_INSTRUCTIONS FOR THE TASK_:
Copy out the lines of the records below, starting at the line that contains "Select the eraser tool" and continuing through the end of the records. Omit the pictures.

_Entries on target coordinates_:
####
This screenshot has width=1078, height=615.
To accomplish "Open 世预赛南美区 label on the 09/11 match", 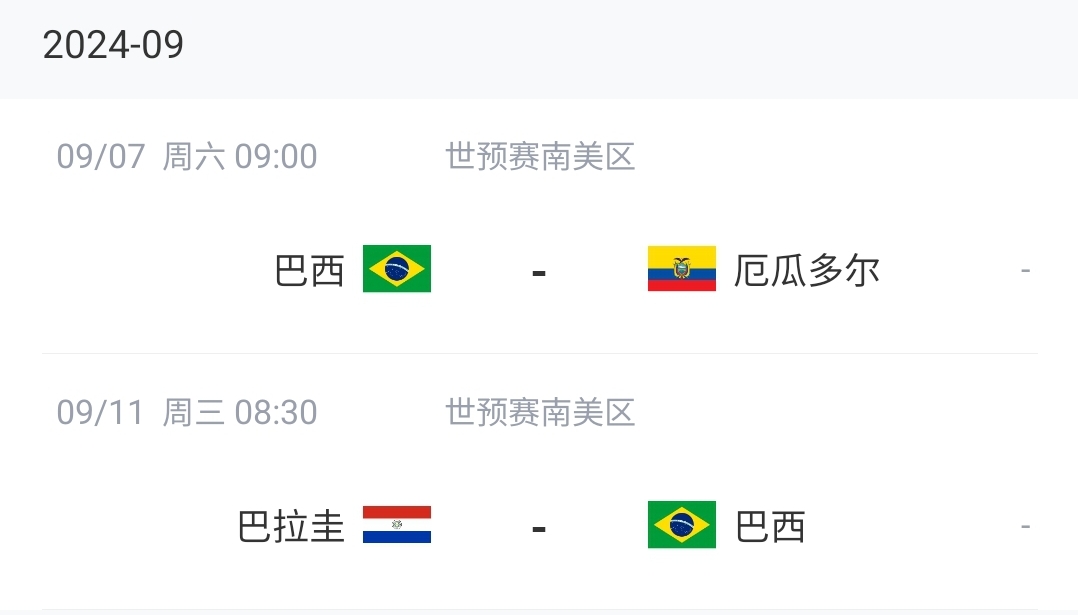I will click(540, 413).
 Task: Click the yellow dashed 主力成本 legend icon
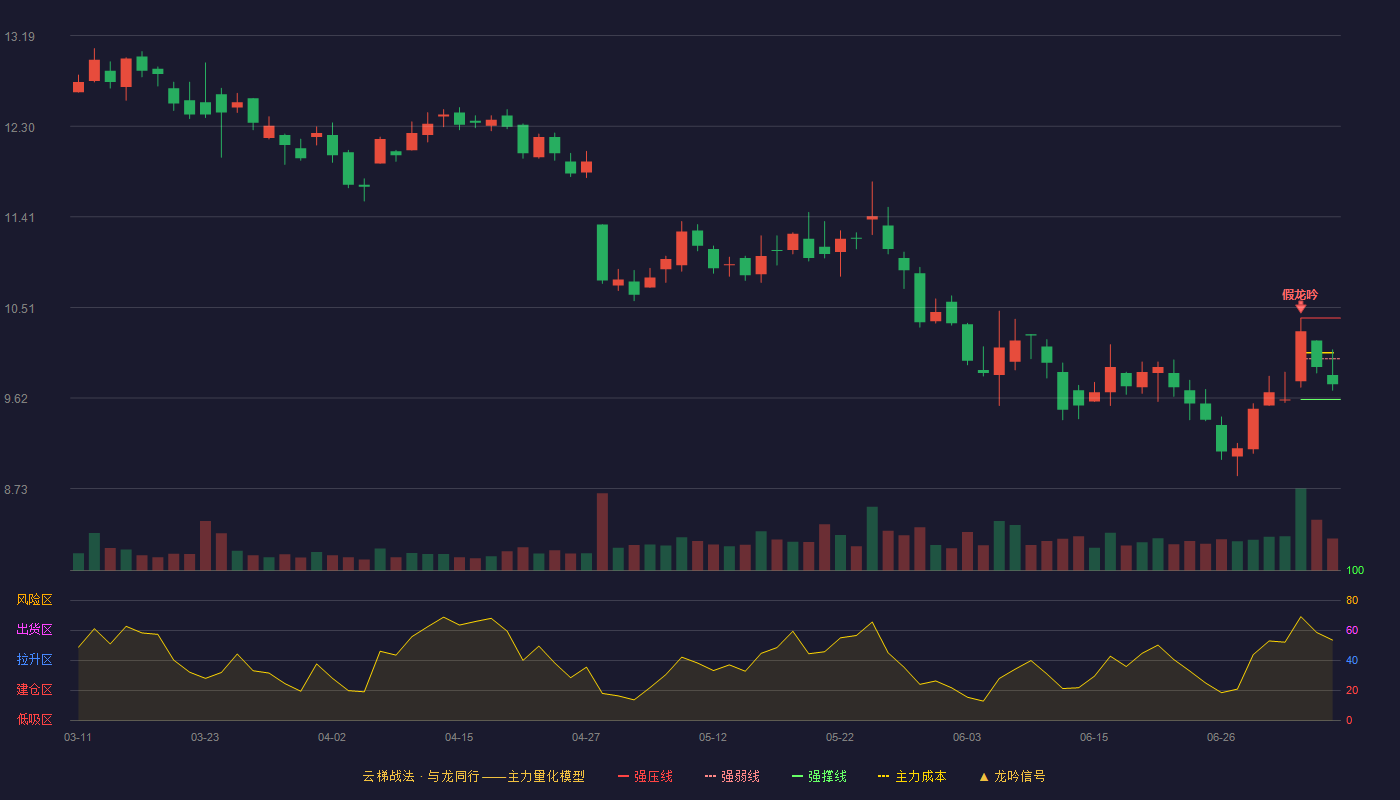point(884,777)
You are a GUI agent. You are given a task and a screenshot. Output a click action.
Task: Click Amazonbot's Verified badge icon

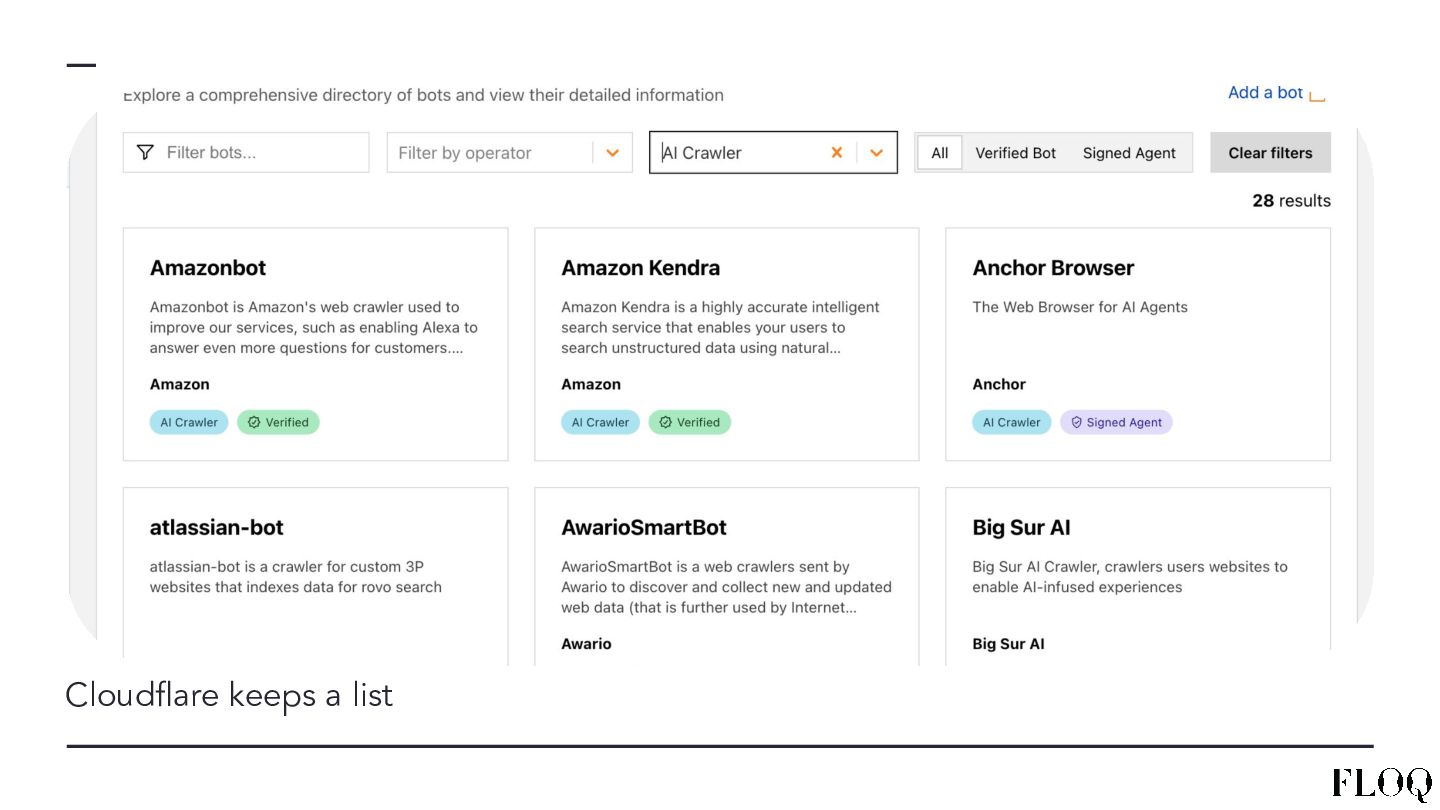[x=254, y=423]
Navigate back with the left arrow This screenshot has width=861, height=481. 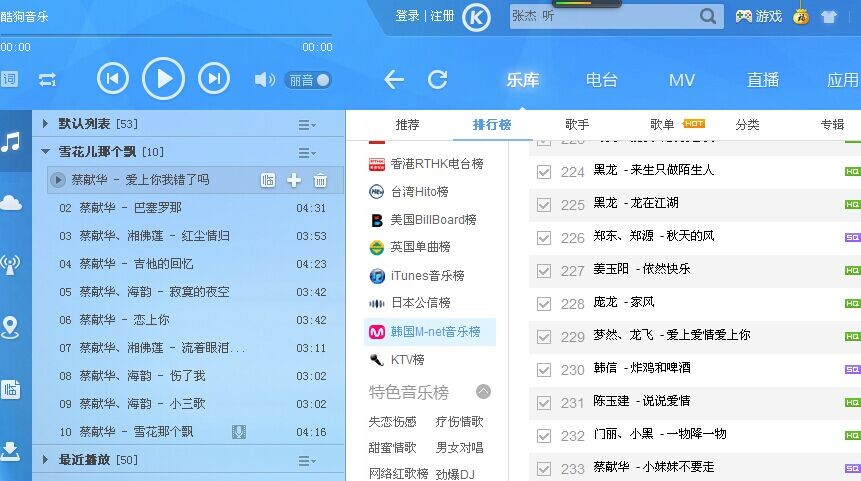point(394,80)

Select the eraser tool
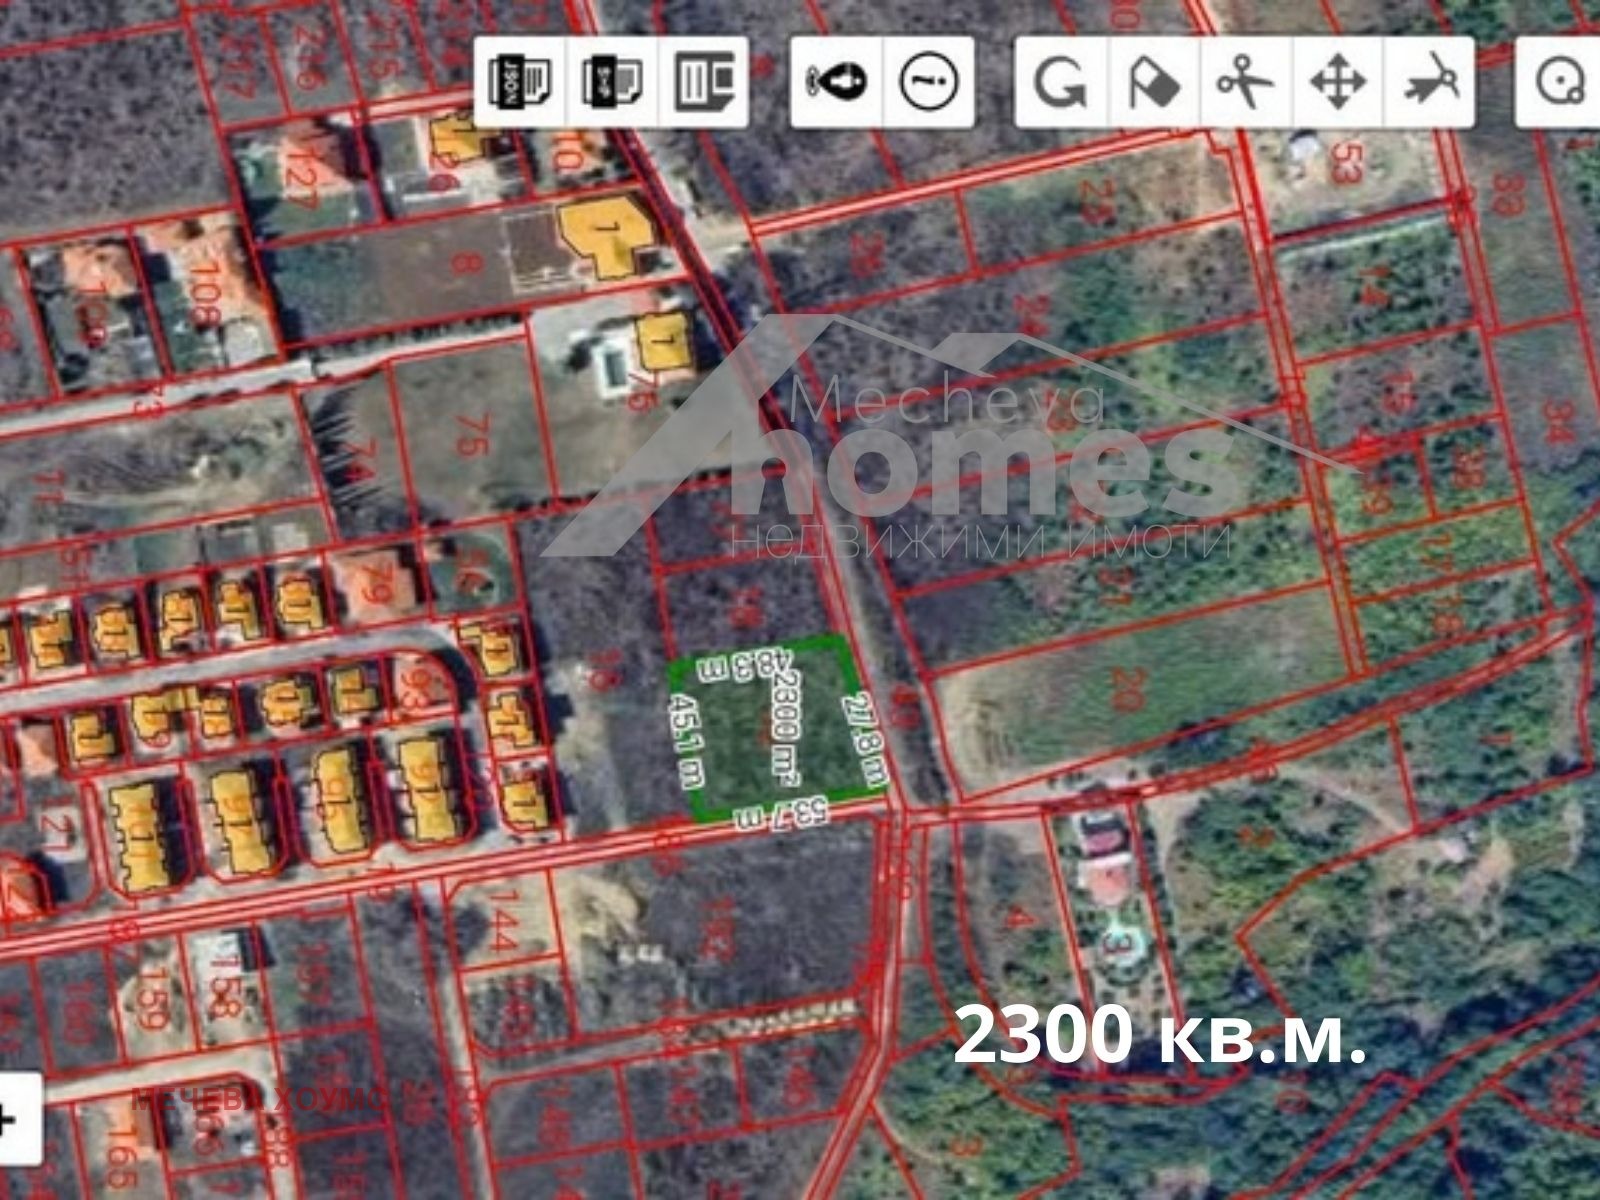pos(1153,82)
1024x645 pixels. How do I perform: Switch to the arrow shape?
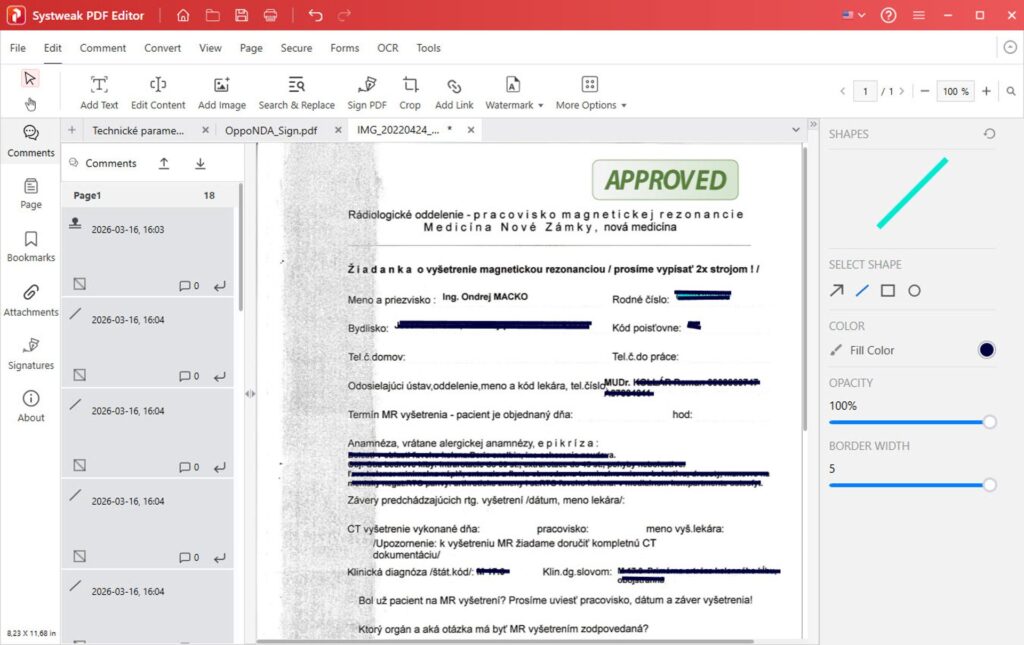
####
_OUTPUT OF THE TASK_:
Select the eraser tool
pos(1153,82)
1024x645 pixels. How do I perform: Switch to the arrow shape?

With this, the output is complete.